Task details: Give again, word for word, every line in the entries below from the line with "Where should I click to: Select the 1" up to and including the line with "Switch to the 查看器", and no other line.

Collected data
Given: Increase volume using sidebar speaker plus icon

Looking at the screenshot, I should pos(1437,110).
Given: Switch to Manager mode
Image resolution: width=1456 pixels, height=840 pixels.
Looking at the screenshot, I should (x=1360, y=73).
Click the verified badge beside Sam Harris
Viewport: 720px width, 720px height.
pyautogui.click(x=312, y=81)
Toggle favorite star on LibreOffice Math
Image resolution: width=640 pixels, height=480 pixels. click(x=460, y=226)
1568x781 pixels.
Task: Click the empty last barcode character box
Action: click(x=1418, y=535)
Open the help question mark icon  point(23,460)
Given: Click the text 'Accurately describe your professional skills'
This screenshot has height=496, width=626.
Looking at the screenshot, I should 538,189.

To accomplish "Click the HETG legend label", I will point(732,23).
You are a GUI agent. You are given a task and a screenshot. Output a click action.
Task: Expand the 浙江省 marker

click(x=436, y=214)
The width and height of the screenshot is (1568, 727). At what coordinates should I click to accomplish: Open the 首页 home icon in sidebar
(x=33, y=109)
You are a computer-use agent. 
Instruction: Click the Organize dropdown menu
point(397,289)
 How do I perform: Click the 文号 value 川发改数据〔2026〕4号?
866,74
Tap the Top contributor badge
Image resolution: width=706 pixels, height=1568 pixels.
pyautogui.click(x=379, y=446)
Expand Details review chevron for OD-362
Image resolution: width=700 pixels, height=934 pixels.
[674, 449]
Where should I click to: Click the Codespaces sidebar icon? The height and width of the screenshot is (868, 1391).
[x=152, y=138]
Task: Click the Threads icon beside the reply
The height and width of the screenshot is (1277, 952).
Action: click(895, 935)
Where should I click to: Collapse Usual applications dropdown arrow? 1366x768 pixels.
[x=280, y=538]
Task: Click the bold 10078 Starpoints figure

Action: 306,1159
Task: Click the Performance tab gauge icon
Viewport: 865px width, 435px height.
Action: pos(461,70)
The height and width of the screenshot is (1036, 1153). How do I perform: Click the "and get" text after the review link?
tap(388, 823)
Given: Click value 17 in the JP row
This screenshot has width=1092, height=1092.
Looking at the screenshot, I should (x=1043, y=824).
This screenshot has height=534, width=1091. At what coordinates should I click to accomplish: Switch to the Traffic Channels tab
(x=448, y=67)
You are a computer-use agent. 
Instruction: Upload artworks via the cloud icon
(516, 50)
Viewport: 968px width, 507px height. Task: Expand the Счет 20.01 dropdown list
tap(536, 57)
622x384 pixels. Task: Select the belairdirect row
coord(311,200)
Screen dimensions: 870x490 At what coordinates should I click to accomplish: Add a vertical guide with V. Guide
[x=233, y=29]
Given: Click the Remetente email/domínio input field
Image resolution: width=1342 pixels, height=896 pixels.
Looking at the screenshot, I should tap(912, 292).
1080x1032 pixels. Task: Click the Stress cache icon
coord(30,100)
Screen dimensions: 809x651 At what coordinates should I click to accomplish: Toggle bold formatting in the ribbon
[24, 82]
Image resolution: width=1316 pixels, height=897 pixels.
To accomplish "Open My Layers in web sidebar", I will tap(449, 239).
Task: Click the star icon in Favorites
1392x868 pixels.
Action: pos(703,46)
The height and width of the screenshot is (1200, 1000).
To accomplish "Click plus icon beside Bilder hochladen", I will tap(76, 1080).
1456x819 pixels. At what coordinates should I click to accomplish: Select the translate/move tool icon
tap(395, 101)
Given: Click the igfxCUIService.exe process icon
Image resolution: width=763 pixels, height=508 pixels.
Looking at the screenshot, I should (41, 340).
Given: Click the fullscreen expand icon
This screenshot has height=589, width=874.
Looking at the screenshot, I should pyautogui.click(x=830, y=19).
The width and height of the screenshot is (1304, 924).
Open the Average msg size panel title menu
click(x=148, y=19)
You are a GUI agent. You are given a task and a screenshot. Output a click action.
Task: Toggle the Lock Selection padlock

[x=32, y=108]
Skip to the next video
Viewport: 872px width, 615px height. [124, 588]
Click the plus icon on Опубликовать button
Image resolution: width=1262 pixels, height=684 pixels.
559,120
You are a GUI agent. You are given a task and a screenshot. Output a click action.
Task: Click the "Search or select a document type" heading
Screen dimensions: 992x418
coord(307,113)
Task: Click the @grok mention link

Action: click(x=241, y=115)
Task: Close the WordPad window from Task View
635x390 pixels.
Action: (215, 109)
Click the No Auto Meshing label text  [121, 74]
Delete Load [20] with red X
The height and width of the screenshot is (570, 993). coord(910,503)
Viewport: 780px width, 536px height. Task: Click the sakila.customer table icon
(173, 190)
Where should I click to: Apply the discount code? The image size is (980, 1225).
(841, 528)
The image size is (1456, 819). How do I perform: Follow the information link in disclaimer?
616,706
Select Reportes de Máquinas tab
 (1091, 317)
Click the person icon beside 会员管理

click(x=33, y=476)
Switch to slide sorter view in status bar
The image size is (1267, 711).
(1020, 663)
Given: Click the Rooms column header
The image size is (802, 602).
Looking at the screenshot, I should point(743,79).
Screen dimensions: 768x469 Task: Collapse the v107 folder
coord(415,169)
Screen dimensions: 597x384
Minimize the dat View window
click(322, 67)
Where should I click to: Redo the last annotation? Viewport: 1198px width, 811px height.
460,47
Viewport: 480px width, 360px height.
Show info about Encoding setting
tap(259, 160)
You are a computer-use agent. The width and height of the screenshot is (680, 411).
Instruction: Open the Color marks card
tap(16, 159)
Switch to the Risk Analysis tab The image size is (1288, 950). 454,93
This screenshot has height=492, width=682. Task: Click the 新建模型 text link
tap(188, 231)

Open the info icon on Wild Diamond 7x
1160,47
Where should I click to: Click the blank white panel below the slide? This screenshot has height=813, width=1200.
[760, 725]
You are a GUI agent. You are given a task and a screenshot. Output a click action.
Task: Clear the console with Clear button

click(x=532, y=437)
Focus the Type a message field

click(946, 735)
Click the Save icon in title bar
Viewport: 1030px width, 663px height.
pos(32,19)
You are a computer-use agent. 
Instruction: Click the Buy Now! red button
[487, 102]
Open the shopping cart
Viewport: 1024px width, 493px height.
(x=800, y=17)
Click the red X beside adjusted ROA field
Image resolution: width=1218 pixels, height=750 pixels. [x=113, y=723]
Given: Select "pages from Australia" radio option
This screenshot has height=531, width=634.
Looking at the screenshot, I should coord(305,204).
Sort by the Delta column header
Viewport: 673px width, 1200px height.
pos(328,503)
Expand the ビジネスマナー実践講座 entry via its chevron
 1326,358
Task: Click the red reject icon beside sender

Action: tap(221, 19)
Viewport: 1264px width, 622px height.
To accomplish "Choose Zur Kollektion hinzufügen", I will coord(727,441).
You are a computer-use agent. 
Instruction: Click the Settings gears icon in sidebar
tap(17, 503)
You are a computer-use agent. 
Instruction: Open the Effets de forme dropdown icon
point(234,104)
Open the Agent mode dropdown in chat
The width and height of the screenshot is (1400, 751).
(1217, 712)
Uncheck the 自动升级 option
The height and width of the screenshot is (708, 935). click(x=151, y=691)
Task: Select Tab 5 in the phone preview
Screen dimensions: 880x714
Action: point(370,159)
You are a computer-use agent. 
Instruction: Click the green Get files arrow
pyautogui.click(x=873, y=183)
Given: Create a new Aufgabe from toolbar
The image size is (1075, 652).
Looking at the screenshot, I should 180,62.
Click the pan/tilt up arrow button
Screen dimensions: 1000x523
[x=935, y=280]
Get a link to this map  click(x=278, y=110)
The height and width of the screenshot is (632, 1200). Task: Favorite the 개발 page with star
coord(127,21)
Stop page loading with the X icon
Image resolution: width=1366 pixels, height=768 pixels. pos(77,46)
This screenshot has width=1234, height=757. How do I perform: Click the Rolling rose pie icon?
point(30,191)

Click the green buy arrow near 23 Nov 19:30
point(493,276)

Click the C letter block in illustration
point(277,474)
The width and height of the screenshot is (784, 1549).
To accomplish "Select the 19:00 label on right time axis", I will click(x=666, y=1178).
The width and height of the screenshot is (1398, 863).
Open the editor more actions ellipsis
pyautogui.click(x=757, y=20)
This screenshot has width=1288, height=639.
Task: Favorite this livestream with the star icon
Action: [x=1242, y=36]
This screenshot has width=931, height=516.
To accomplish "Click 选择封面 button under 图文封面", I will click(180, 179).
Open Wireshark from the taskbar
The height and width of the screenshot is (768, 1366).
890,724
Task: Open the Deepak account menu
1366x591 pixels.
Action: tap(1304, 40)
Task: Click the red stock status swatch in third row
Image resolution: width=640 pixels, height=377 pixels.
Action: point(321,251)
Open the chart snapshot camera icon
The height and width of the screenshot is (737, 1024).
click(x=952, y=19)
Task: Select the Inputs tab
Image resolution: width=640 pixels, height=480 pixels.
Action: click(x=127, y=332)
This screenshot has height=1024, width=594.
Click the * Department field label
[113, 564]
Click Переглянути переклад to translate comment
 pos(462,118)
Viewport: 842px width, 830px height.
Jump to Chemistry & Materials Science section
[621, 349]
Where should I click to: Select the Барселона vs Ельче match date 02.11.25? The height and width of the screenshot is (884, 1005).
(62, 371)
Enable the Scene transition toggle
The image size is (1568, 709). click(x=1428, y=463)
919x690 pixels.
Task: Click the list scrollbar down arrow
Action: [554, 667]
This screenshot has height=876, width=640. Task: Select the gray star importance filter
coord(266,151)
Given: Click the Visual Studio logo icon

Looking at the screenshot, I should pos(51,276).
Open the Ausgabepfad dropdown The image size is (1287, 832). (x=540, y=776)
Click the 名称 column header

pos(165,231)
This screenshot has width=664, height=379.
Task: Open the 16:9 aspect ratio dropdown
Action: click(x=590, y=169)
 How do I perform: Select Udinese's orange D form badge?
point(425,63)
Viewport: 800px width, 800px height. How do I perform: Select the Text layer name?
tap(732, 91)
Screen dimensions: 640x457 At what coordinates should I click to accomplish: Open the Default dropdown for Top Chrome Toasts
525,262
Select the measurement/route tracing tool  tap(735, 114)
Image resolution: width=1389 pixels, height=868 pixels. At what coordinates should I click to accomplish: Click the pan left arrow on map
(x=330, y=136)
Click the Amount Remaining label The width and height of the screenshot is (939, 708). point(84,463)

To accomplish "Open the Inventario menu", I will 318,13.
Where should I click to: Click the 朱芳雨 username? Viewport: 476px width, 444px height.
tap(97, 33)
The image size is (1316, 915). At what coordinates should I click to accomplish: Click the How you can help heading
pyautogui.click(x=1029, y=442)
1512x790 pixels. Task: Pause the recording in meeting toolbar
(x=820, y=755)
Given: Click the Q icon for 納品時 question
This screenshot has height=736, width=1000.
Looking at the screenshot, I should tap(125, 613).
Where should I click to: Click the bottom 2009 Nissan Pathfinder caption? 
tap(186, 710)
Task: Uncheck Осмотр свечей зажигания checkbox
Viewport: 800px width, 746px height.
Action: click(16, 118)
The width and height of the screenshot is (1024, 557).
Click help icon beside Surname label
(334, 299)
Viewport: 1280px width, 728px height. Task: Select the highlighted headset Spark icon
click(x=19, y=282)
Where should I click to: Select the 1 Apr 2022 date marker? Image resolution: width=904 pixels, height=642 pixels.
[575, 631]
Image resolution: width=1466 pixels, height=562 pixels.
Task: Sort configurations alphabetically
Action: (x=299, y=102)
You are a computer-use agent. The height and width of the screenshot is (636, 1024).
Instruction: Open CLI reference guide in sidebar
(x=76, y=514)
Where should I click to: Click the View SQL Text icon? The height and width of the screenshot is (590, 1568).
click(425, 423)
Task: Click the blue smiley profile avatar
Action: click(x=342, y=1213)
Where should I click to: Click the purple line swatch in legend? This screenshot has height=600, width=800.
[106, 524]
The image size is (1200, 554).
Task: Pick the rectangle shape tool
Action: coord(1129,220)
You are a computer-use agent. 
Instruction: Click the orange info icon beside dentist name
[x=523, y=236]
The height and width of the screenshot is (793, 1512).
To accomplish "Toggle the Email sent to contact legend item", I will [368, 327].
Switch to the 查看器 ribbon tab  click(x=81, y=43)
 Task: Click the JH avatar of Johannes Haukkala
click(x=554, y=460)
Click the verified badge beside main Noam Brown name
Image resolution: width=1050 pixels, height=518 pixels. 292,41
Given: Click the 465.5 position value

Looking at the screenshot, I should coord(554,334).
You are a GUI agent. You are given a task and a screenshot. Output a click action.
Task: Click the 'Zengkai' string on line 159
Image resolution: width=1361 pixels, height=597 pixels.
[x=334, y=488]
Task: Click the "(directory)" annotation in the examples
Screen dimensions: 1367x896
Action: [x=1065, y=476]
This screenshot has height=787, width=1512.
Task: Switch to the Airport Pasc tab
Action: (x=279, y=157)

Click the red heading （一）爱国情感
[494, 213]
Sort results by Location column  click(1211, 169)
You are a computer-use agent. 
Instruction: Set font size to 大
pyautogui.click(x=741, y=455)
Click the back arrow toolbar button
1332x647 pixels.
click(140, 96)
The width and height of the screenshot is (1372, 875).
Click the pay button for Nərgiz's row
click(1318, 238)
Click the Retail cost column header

Reply to the task:
Where should I click to: Select the 1 Apr 2022 date marker? Image resolution: width=904 pixels, height=642 pixels.
[575, 631]
Image resolution: width=1466 pixels, height=562 pixels.
Task: Sort configurations alphabetically
Action: (x=299, y=102)
You are a computer-use agent. The height and width of the screenshot is (636, 1024).
Instruction: Open CLI reference guide in sidebar
(x=76, y=514)
Where should I click to: Click the View SQL Text icon? The height and width of the screenshot is (590, 1568).
click(425, 423)
Task: Click the blue smiley profile avatar
Action: click(x=342, y=1213)
Where should I click to: Click the purple line swatch in legend? This screenshot has height=600, width=800.
[106, 524]
The image size is (1200, 554).
Task: Pick the rectangle shape tool
Action: coord(1129,220)
You are a computer-use agent. 
Instruction: Click the orange info icon beside dentist name
[x=523, y=236]
The height and width of the screenshot is (793, 1512).
To accomplish "Toggle the Email sent to contact legend item", I will [368, 327].
Switch to the 查看器 ribbon tab  click(x=81, y=43)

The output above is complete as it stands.